__Passage__.
========================================
France backs down and now says it is safe to travel to Spain
Germany includes Spanish territories in risk zone list but does not tighten restrictions
BarcelonaGood news for the tourist business. From Paris, the French Minister of Health, Olivier Véran, has clarified the statements of the Secretary of State for European Affairs, who had recommended not to travel to Spain (especially in Catalonia) and Portugal and sent a message of reassurance to those who come on holiday to the Iberian Peninsula. "In Europe we have this system of health certificates that allows people who are vaccinated, who are protected, to travel. It is the message that must be retained," said the minister, picking up on the suggestion that his Spanish counterpart, Carolina Darias, has suggested: relying on this passport agreed by the members of the EU and set up, precisely, to facilitate mobility between states.
"Let there be no panic among people who have booked their holidays in Spain, Portugal or elsewhere. From the moment they have the health certificate, they are entitled to move and, obviously, we allow them to move," said Véran, who implied that there will be no tightening of entry conditions into France from Spain. In any case, President Emmanuel Macron and his government will review countries' risk status next Monday.
Germany toughens measures
On the other hand, a week after putting Catalonia on the blacklist, Germany has extended the consideration of covid risk zone to the whole state due to the increase in the incidence of the virus, while, on the contrary, the French government has reversed its recent recommendation to avoid visiting Spain and Portugal and now states that the covid certificate makes these two countries safe destinations.
========================================
__Provided material__.

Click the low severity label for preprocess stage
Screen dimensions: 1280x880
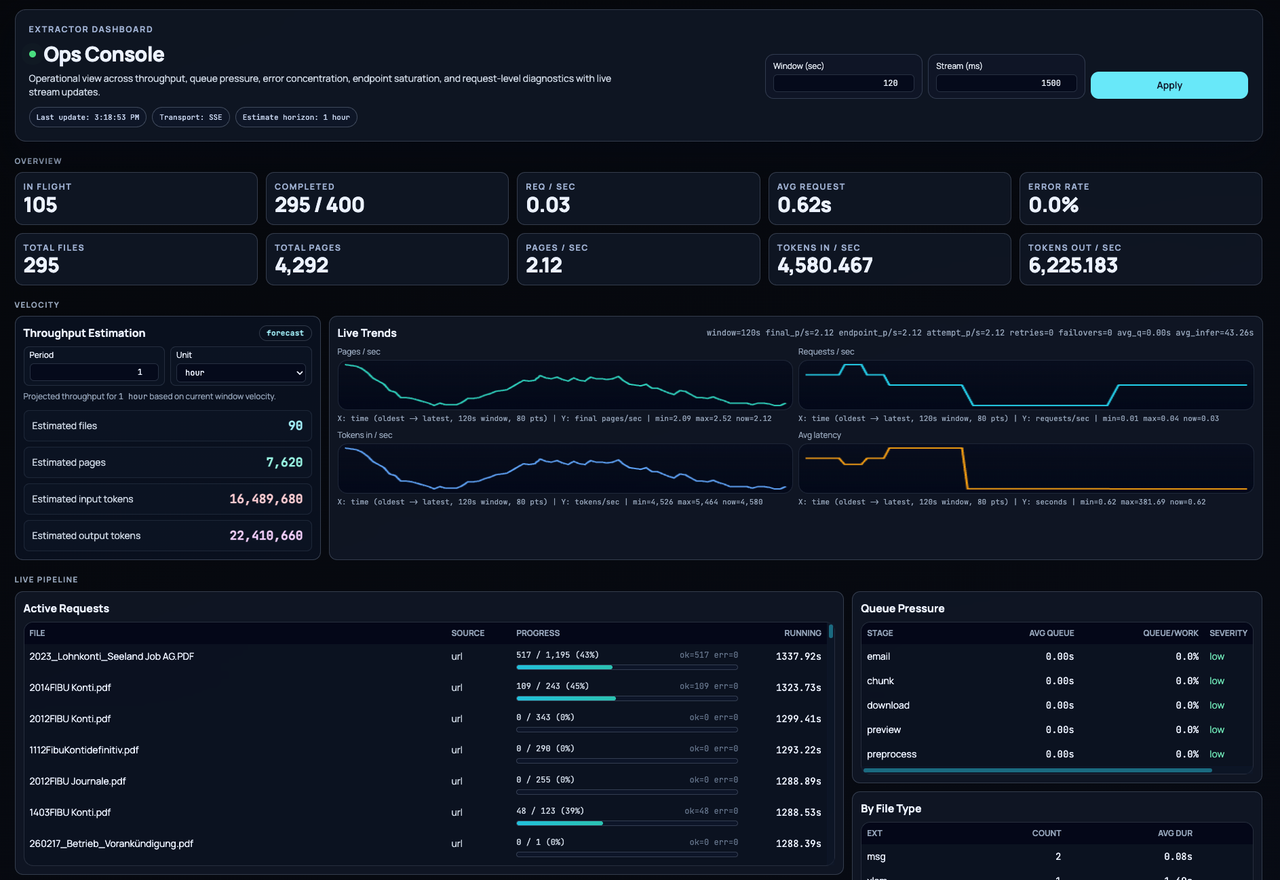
========================================
__Exercise 1__. In the news article about travel to Spain, who clarified the statements made by the Secretary of State for European Affairs?
__Exercise 2__. Sum up the news article about travel to Spain in two sentences.
__Exercise 3__.
Based on the news article about travel to Spain, answer yes or no for each statement and quote the words that decide it.
(a) Germany extended its covid risk zone to cover the whole of Spain.
(b) Véran said France would tighten entry conditions for people coming from Spain.
(c) Macron's government will review countries' risk status next Monday.

__Response box 1__. Olivier Véran, the French Minister of Health.

__Response box 2__. French Minister of Health Olivier Véran walked back an earlier recommendation not to travel to Spain and Portugal, saying that people with the EU health certificate are entitled to travel and that there is no need for panic. Germany, meanwhile, extended its covid risk zone from Catalonia to all of Spain because of rising infection rates.

__Response box 3__.
(a) Yes: "Germany has extended the consideration of covid risk zone to the whole state due to the increase in the incidence of the virus"
(b) No: "who implied that there will be no tightening of entry conditions into France from Spain"
(c) Yes: "President Emmanuel Macron and his government will review countries' risk status next Monday"